[Stored records]
^^^^^^^^

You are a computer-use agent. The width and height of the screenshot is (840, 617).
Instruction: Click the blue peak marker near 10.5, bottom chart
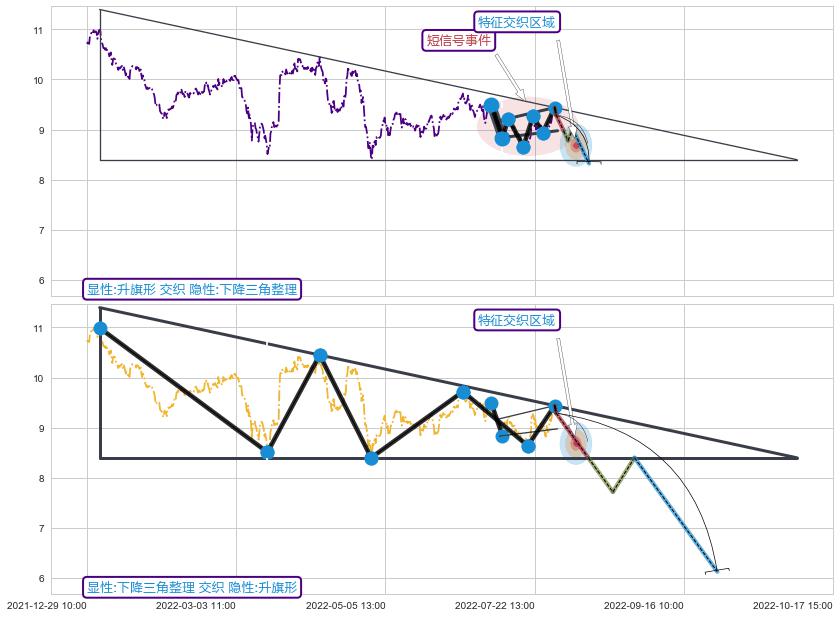point(320,355)
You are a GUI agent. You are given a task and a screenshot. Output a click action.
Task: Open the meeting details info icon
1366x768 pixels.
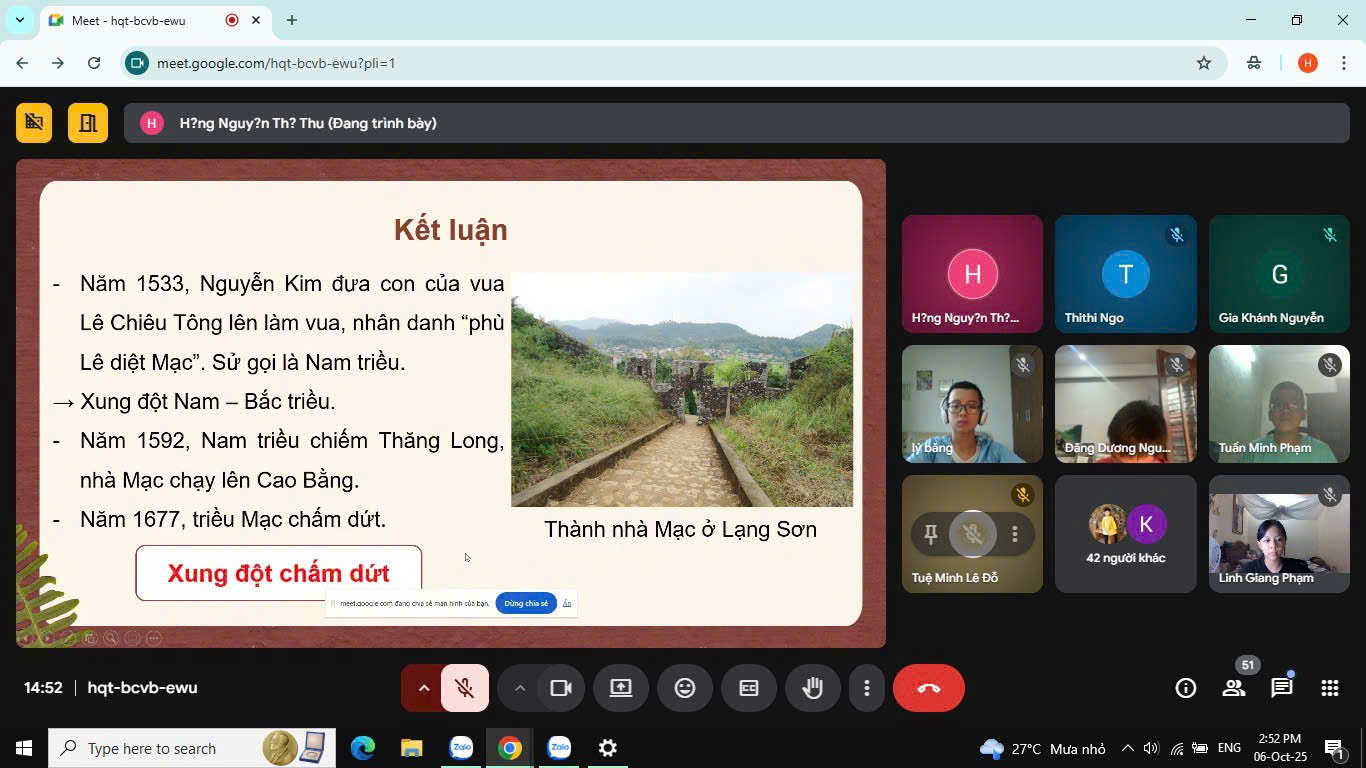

^^^^^^^^

WHAT NEEDS TO BE DONE - Your output must match the records word for word, apart from the images, which are left out.

TASK OUTPUT -
You are a computer-use agent. The width and height of the screenshot is (840, 617).
Instruction: Click the blue peak marker near 10.5, bottom chart
point(320,355)
You are a GUI agent. You are given a task and a screenshot. Output a click action.
Task: Open the meeting details info icon
1366x768 pixels.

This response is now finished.